Obtaining bioabsorable scaffolds from PLGA and IR blend with the addition of hydroxyapatite

The aim of this paper is the obtainment of bioactive scaffolds from poly (lactic acid-co-glycolic acid) (PLGA) and polyisoprene (IR) polymer blends with different additions of hydroxyapatite (HAp) as an alternative for tissue engineering. For the preparation of the polymer solutions, the PLGA/IR blend and the HAp were dissolved in chloroform. Subsequently, the scaffold was processed by electrospinning, varying the distance between the syringe and the collector.
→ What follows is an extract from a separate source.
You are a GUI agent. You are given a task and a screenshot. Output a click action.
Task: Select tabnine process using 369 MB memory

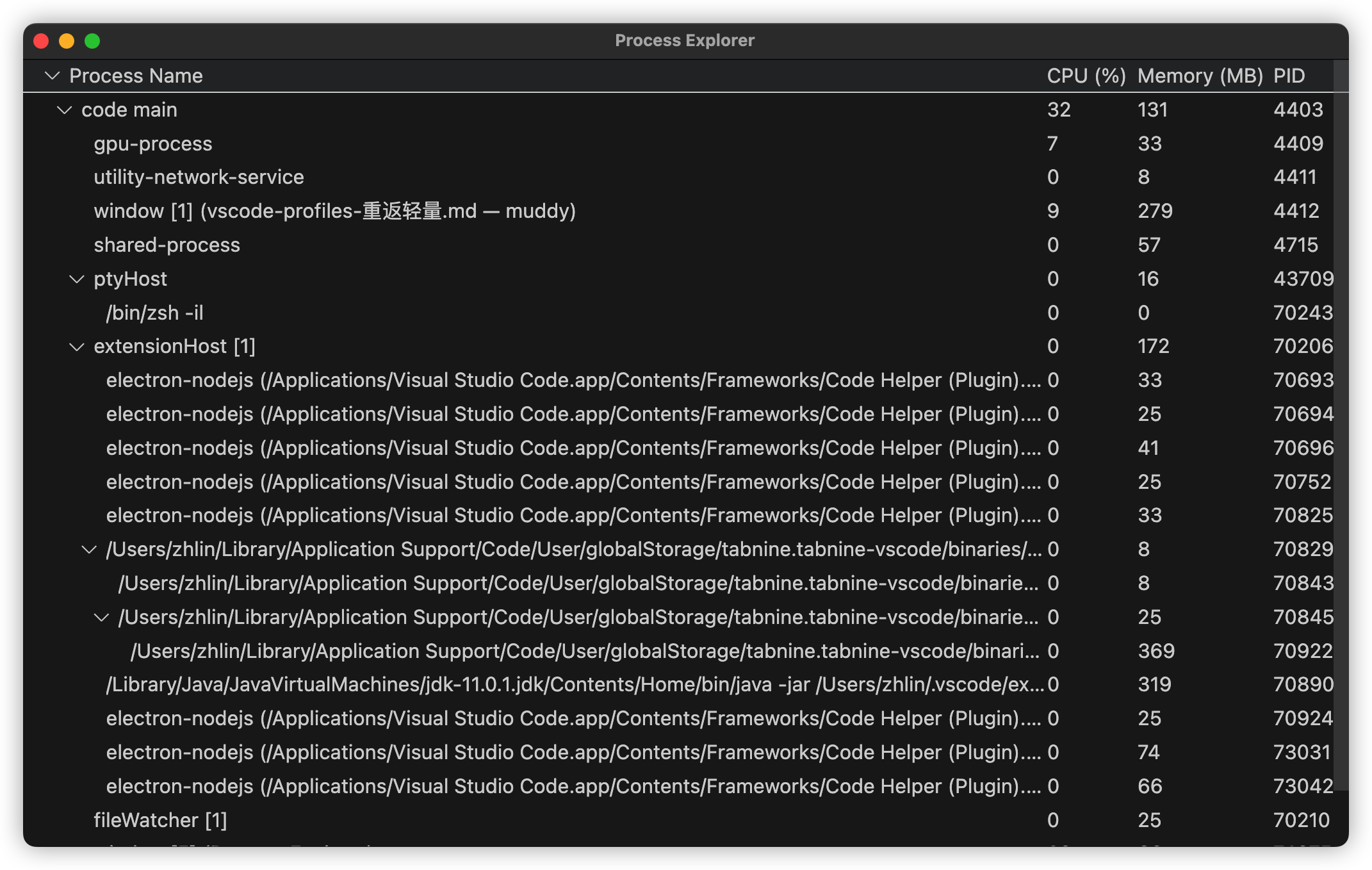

Scaffolds chemical and phase composition were characterized by zeta potential, X-ray diffraction (XRD) and Fourier transform infrared spectroscopy (FTIR). Scanning electron microscopy (SEM) was used to evaluate the morphology and for the cytotoxic behavior the cellular viability analysis methodology was used. The zeta potential value of the HAp was -22 mV and the FTIR and XRD were consistent with the literature. The SEM images allowed the analysis of the mean size and standard deviation of the obtained fibers, demonstrating a significant difference among the samples. The results showed the great influence of the distance between the collector and the tip of the syringe and the blend/HAp ratio, and the scaffold obtained with the largest collector/syringe distance and the highest HAp/blend ratio showed fibers with a smaller mean size and greater homogeneity and low cellular cytotoxicity.